Il confronto naturale con il Concerto per violino di Mendelssohn sottolinea le sfide tecniche ed espressive che il brano di Bruch pone al solista, richiedendo non solo abilità tecnica ma anche una profonda sensibilità interpretativa.

La Voshtina, con il suo suono fascinoso e avvolgente, è riuscita a trasmettere il carattere lirico dell’opera con una interpretazione perfetta, grazie all’ uniformità e alla compattezza della cavata, nonchè alla sicurezza dell’intonazione.

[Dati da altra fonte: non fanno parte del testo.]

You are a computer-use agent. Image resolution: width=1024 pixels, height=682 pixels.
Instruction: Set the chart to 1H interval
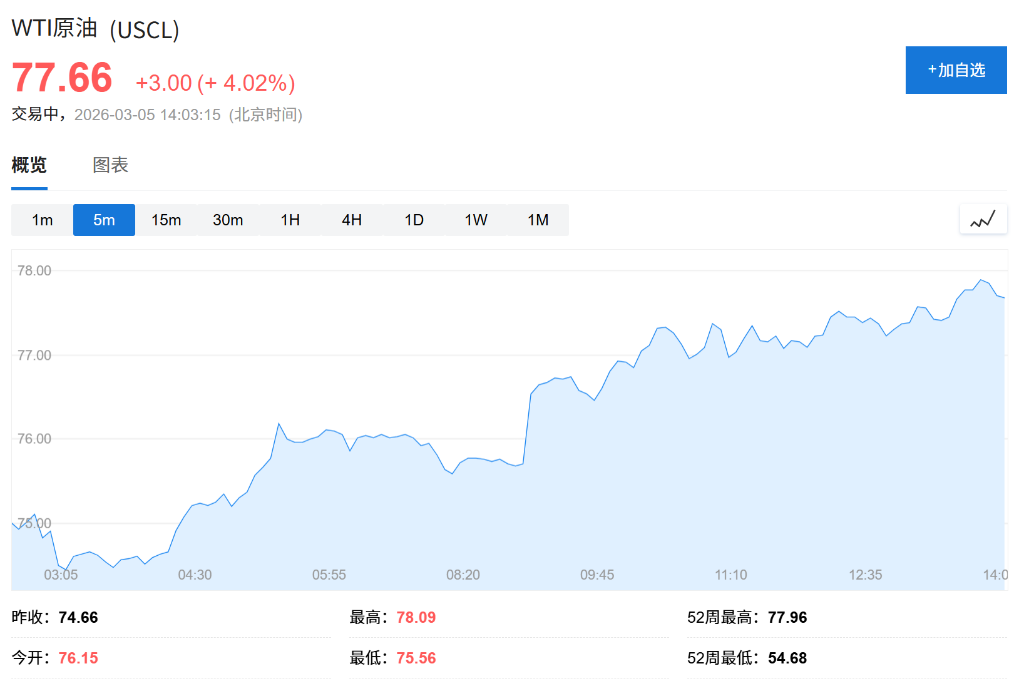tap(290, 220)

Elementi, questi, che nella percezione complessiva della performance, hanno catturato l’essenza “cantante” del concerto, ragioni estetiche seguite da una linea di efficienza e al contempo di morbidezza e raffinata eleganza che contraddistinguono, da sempre, la bacchetta di Jacopo Sipari di Pescasseroli, il quale ha esaltato ulteriormente la musica di Bruch, in particolare nell’Adagio, che formalmente è un’aria per violino solista, la cui scrittura si fa sempre più intricata fino a quando non raggiunge una forma meno chiaramente definita, ma più focosa nel secondo tema che culmina praticamente  con tre sospiri prima per l’orchestra, quindi per il solista, riuscendo a creare un’esperienza musicale apprezzabile, evidenziando la bellezza e la complessità del concerto.

Jacopo Sipari per la serata con la formazione kosovana, si è riservato, poi, riservato due pagine ispirate in parte alla natura termine declinato in vario modo, dal paesaggio all’interiorità, Finlandia di Jean Sibelius e L’Isola dei Morti di Sergej Rachmaninov, in cui il direttore ha liberato per intero la sua abilità nel padroneggiare lo strumento orchestrale, non certo cedendo al semplice effetto coloristico, che certa musica pur concilia, ma ponendosi tra senso e suono, in quell’altrove mistico in cui si ritrovano i segni e le inquiete e nostalgiche coscienze dei due compositori.

Il tour della violinista Abigeila Voshtina continuerà in Bulgaria, presso l’Opera di Stato di Varna, su invito della sovrintendente Daniela Dimova. Un debutto, venerdì 24 gennaio alle ore 19, da solista con l’orchestra dell’Opera diretta da Arto Chifchyan.

La Voshtina riprenderà il Concerto n°1 in sol minore op. 26, composto da Max Bruch tra il 1865 e il 1868, negli anni in cui si trovava a Coblenza in qualità di direttore musicale di corte, dall’ispirata invenzione melodica e alla scaltrita scrittura violinistica che ne reggono il filo, nonché alla sicura padronanza del mestiere che il compositore dimostra nel trattamento della forma e dell’orchestrazione, a cui il direttore ha accoppiato la una vera e propria pietra angolare del repertorio sinfonico di tutti i tempi, la Sinfonia n.7 in La maggiore op. 92 di Ludwig van Beethoven, capolavoro senza tempo, una delle vette inusitate del sinfonismo di tutti i tempi.

Richard Wagner la definì come “un’apoteosi della danza nella sua massima essenza, l’azione del corpo tradotta in suoni ideali”, in cui ogni movimento è una gemma preziosa del repertorio.

La sinfonia (si noti, all’avvio del Vivace che finalmente deflagra dopo l’ampia, divagante introduzione, il ruolo propulsivo del ritmo puntato) è fragorosa musica di guerra, corroborata dall’ubiquo protagonismo dei fiati, in grado di trasformare il rumore della Storia in pura euforia dionisiaca, quindi nel tempo lento, un inconsueto, incantatorio Allegretto. Insomma, direbbe il Figaro delle Nozze mozartiane, “invece del fandango, / una marcia per il fango”.

Andranno infatti piuttosto apprezzati l’andamento da marcia funebre, intesa, come nell’Eroica, quale tributo sommesso alla memoria di un Grande del severo Allegretto processionale in La minore, capovolgimento del luminoso La maggiore d’impianto, nobilitato dall’inserzione d’una doppia fuga; la violenza espressiva dello Scherzo, completato da un doppio Trio dalla solennità degna del Campo di Marte, per chiudere, poi, con il carattere inequivocabilmente marziale del Finale.